Resûlullah (s.a.s.), dua sırasında bazen ellerini omuz hizasına kadar kaldırır, ellerin arasını ise ne çok geniş ne de çok dar tutardı (Buhârî, De’avât, 23 [6341]; Ebû Dâvûd, Tefrî‘u ebvâvi’l-vitr, 23 [1489]).
“Hz. Peygamber (s.a.s.), dua sırasında ellerini bir araya getirdi.” (Buhârî, Fezâilü’l-Kur’ân, 14 [5017]) şeklindeki rivayet de, “ellerini bir hizada tuttu; biri yukarıda biri aşağıda değildi” (Tahtâvî, Hâşiye, 317-318) diye yorumlanmıştır.

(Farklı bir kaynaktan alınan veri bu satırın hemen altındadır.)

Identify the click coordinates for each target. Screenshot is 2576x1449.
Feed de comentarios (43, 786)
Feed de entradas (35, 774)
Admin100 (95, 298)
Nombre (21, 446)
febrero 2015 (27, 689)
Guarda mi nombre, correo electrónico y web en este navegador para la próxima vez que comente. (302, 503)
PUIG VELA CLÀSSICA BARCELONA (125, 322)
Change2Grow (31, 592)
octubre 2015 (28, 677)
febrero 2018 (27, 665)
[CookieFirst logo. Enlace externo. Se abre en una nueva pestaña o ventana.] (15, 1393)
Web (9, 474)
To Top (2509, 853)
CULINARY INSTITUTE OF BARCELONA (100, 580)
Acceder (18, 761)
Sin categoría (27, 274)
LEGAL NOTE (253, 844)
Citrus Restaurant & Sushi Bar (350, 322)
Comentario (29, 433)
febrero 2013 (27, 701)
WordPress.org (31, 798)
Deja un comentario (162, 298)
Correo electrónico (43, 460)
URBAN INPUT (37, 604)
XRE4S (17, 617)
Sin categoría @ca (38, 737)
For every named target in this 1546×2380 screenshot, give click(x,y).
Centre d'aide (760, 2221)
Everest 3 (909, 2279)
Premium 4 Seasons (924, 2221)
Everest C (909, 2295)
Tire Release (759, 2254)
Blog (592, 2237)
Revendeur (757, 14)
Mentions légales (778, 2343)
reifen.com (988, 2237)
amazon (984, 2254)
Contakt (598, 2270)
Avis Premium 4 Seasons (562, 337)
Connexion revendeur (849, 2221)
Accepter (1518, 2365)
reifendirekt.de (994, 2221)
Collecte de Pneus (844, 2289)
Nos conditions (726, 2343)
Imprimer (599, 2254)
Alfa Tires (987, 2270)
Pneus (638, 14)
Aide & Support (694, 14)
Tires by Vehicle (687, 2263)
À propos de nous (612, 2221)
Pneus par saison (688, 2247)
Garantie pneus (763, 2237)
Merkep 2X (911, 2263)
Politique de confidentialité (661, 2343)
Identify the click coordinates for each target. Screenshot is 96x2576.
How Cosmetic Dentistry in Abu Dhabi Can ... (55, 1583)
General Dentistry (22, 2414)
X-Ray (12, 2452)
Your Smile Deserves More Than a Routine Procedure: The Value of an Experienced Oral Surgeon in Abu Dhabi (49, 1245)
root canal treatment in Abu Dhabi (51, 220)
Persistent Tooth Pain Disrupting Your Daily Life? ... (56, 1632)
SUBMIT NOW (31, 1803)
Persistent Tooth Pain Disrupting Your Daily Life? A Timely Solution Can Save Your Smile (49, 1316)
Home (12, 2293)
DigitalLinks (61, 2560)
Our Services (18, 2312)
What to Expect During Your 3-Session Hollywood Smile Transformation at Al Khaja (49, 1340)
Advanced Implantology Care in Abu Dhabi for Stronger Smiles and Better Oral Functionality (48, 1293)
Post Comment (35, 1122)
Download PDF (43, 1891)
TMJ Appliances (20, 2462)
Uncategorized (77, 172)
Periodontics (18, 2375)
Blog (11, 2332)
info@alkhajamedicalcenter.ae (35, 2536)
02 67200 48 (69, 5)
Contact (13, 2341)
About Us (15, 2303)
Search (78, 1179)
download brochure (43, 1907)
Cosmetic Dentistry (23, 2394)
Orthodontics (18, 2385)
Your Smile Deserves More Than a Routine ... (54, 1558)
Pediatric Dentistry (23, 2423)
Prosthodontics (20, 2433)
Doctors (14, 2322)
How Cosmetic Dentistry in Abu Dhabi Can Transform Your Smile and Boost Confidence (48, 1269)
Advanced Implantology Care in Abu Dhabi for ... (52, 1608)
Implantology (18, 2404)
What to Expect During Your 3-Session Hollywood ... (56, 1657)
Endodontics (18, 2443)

Namazlardan sonra ya da başka zamanlarda dua ederken elleri yüze sürmek de, ellerin kaldırıldığı dualarda sünnet kabul edilmiştir (İbn Mâce, Duâ, 13 [3866]). Ancak el kaldırılmadan yapılan dualarda, ellerin yüze sürülmesi gerekmez.
Aynı zamanda Hz. Peygamber’in (s.a.s.) ellerini hiç kaldırmadan da dua ettiği rivayet edilmiştir (Ahmed b. Hanbel, el-Müsned, 3/181 [12890]). Bu da bize gösteriyor ki dua bir şekil değil, bir yöneliş; bir beden hali değil, bir kalp teslimiyetidir.
Bu konularda en önemli ölçü, şekillerde taassuba kapılmamaktır. Zira Allah Teâlâ kalplerde olanı bilir; ellerin yönü değil, niyetin yönü önemlidir.
Kaynaklar: Ahmed b. Hanbel 27/98; Mecmau’z-zevaid, 10/168; Cemu’l-fevaid, 2/618; el-Fethu’l-kebir, 2/357; Nevevî, el-Minhâc, 6/190; İbn Hacer, Fethu’l-Bârî, 2/518.